教養は欲望のブレーキ【あらためて教養とは】

軽めの本を、と思い購入したのが村上陽一郎の「あらためて教養とは」です。ただ、読んでみるとそんなに軽くはありませんでした。科学哲学が専門だからだと思いますが、教養の根っこの部分まで掘り下げて書かれているので、何についての本だったのか忘れてしまいそうになることが何度かありました。

「教養」を広辞苑で調べてみると「①教え育てる ②(culture(イギリス・フランス)・Bildung(ドイツ))学問・芸術などにより人間性・知性を磨き高めること。また、そのことによって得られる知識や心の豊かさ。」などとなっています。「Bildung」はドイツ語で、「教養」以外にも「形成」という意味もあるようで、これについては本書の中でも述べられていますが、英語の building(造り上げる)に近い言葉で、教養とは、自分という人間を造り上げていくことなのではないかと述べられています。

教養とはモラルである

本書を読んで感じたことは、序章でも書かれている通り「教養の原点とはモラルだ」ということです。本書で繰り返し使われている言葉で「規矩」や「慎み」があります。これもモラルと通じているというか、モラルを構成している要素だと思います。

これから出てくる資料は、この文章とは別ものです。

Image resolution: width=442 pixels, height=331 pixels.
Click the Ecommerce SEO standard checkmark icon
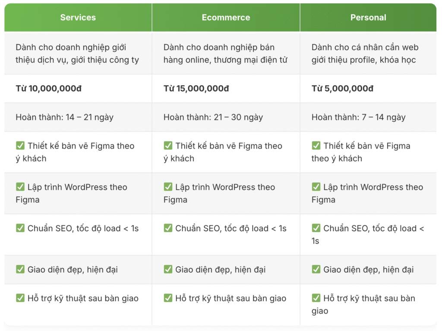tap(168, 228)
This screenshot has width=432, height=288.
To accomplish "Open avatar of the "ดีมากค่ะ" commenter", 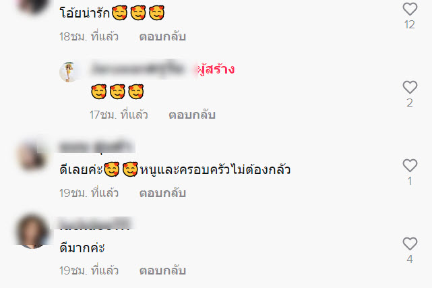I will click(32, 231).
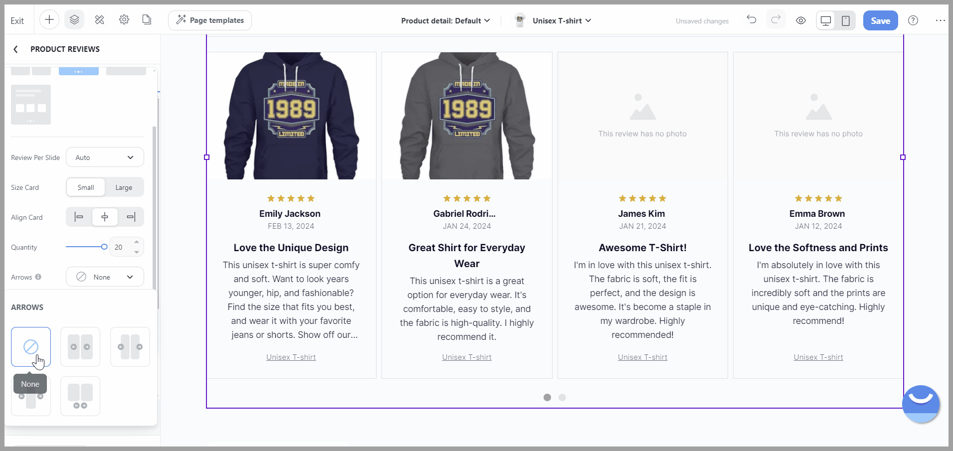Select Large size card option
Viewport: 953px width, 451px height.
click(x=124, y=187)
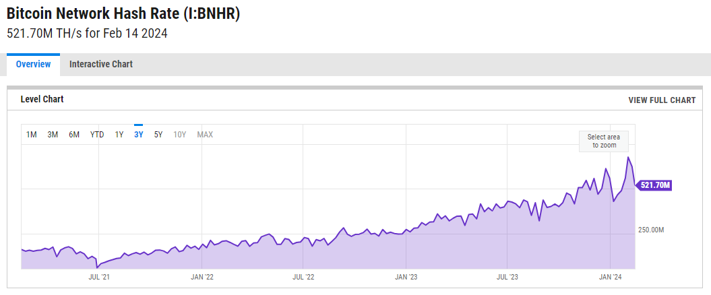
Task: Select the 3M time range
Action: pos(53,135)
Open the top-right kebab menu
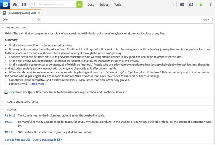 (x=210, y=4)
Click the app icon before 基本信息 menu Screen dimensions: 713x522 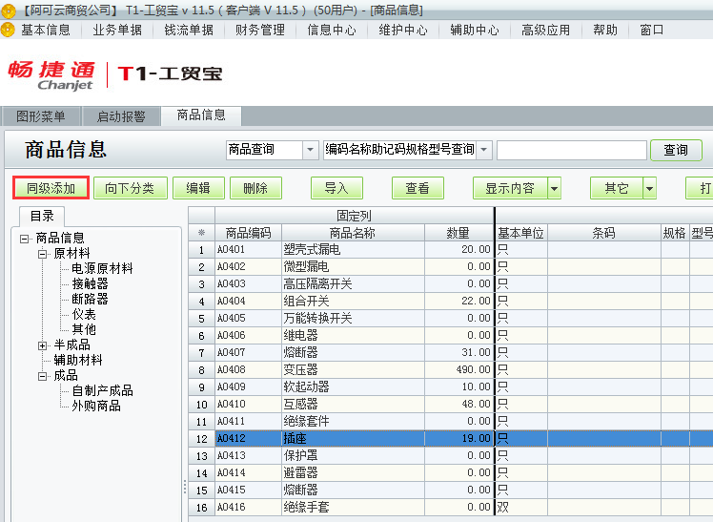[9, 30]
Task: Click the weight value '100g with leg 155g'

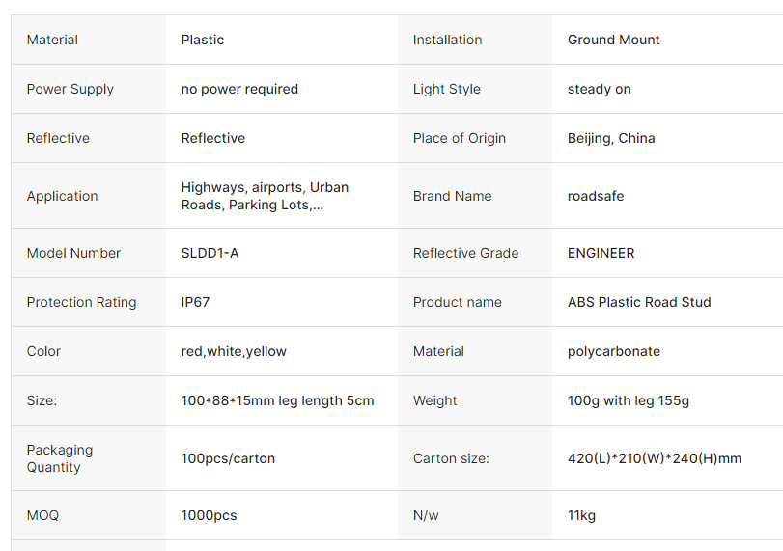Action: (629, 400)
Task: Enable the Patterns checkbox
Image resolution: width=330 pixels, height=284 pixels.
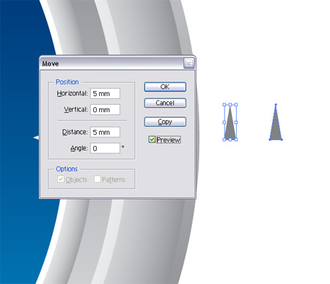Action: coord(98,179)
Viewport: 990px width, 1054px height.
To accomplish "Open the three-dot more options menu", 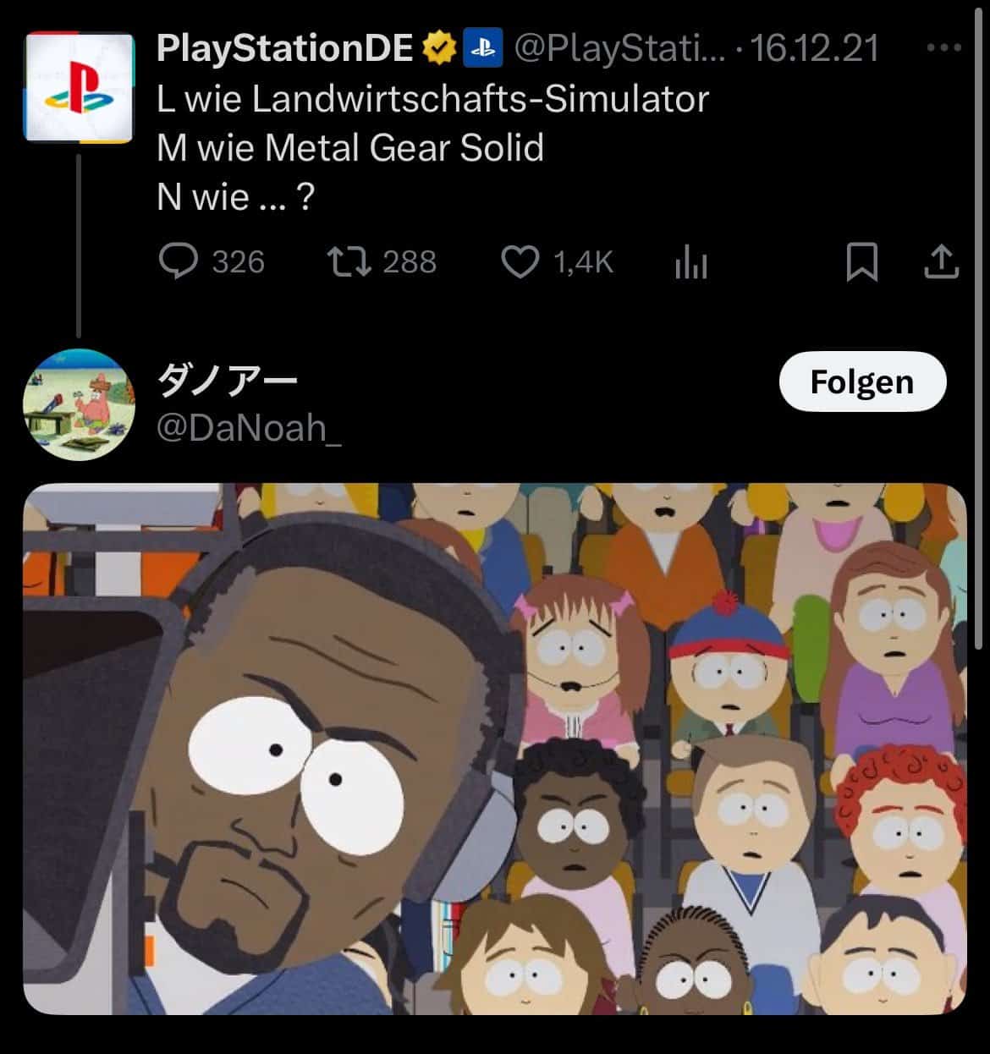I will point(943,48).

この本が書かれたのが2004年くらいだからか、電車の中で物を食べたり化粧をしたり、あるいは地べたに座ったりといった行動に対して、「恥の感覚というのがいったいどこへ行ったんでしょうかね」(P248)と述べられています。そのすぐ後で「だから私たちの世代が、「みっともなさ」の感覚を消失させてしまったのだ、と言わざるを得ないのかもしれませんね」と書かれています。

今では、コンビニの前で集まって地べたに座っている人はほとんど見かけませんし、電車の中で化粧をする人もほとんどいないのではないかと思います(たぶん)が、結局そういった若者文化というか流行のようなものを作り出しているのは大人たちであるということは、否定のしようがないことだと思います。それはもちろん大人がツールを提供しているという単純なことではなく、大人たちが行動を起こさせているということです。

こうした話以外にも、言語についてだったり、大学での教養教育についてなど書かれています。そして最後には「私を「造った」書物たち」として、著者の読書遍歴のようなものが昔話とともに書かれています。

教養の原点がモラルであり、モラルを破ることは恥ずかしいことであると考えると、人間の欲望にブレーキをかけているのが教養であると考えることができます。

本書第6章の最後では「教養を揶揄するときの決り文句、「理性と教養が邪魔をして」というフレーズは、実は正しいのですよ。まさに欲望の限りない追求の「邪魔」をしてくれるのが教養だと考えられるからです」(P254)とあります。